Nearly seven months after deadly violence forced around 155,000 people in Timor-Leste to flee to temporary camps, the top United Nations official in the tiny nation called today on these internally displaced persons (IDP) to return to their homes, citing a much-improved security situation thanks in part to the increased number of UN police.
“It is important that we begin to solve the problem of the IDP camps in Dili and the surrounding areas because we do need to bring about a sense of normality in the community in order to move past the crises that occurred earlier this year,” said Acting Special Representative for Timor-Leste Finn Reske-Nielsen, referring to the Timorese capital.
“My message today to all the IDPs across Dili is that the security situation has increased significantly and it is becoming safe to go home.

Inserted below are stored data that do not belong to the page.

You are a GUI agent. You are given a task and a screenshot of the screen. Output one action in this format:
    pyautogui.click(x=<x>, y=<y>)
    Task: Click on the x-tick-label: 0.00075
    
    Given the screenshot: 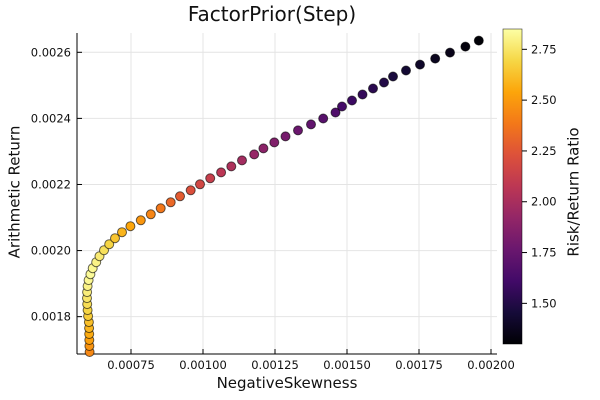 What is the action you would take?
    pyautogui.click(x=131, y=365)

And, in fact, over the past several weeks thousands of IDPs have already returned to their homes,” he told reporters at a press conference held at a former IDP camp just east of the capital.
Violence, attributed to differences between eastern and western regions, erupted in April and May after the firing of 600 striking soldiers, a third of the armed forces, and it claimed at least 37 lives and drove 155,000 people, 15 per cent of the total population, from their homes.
The Security Council created the expanded UN Integrated Mission in Timor-Leste (UNMIT) in August to help restore order in the country that the world body shepherded to independence from Indonesia just four years ago, and one of its key aspects is bringing in UN police officers to rebuild and support the local force.
“I am pleased to inform you that at the present time we have just under 1,000 police officers in Dili backed up by almost 1,000 soldiers from the international security forces,” said Mr. Reske-Nielsen.
Earlier in the week, he visited another IDP camp in Dili and said he was pleased to see that its population had fallen from around 17,000 when he first visited in June to 3,500.
As well as the country’s improving security, another reason for people to leave these temporary camps was the possibility of disease and other health risks during the approaching rainy season, Mr. Reske-Nielsen added.
He warned of a “serious” health threat when the rain comes, adding, “it is important that the IDPs in vulnerable camps would begin to think very seriously about going home and if they do not feel safe to go home then, they should avail themselves of the opportunity to be relocated to safer areas.”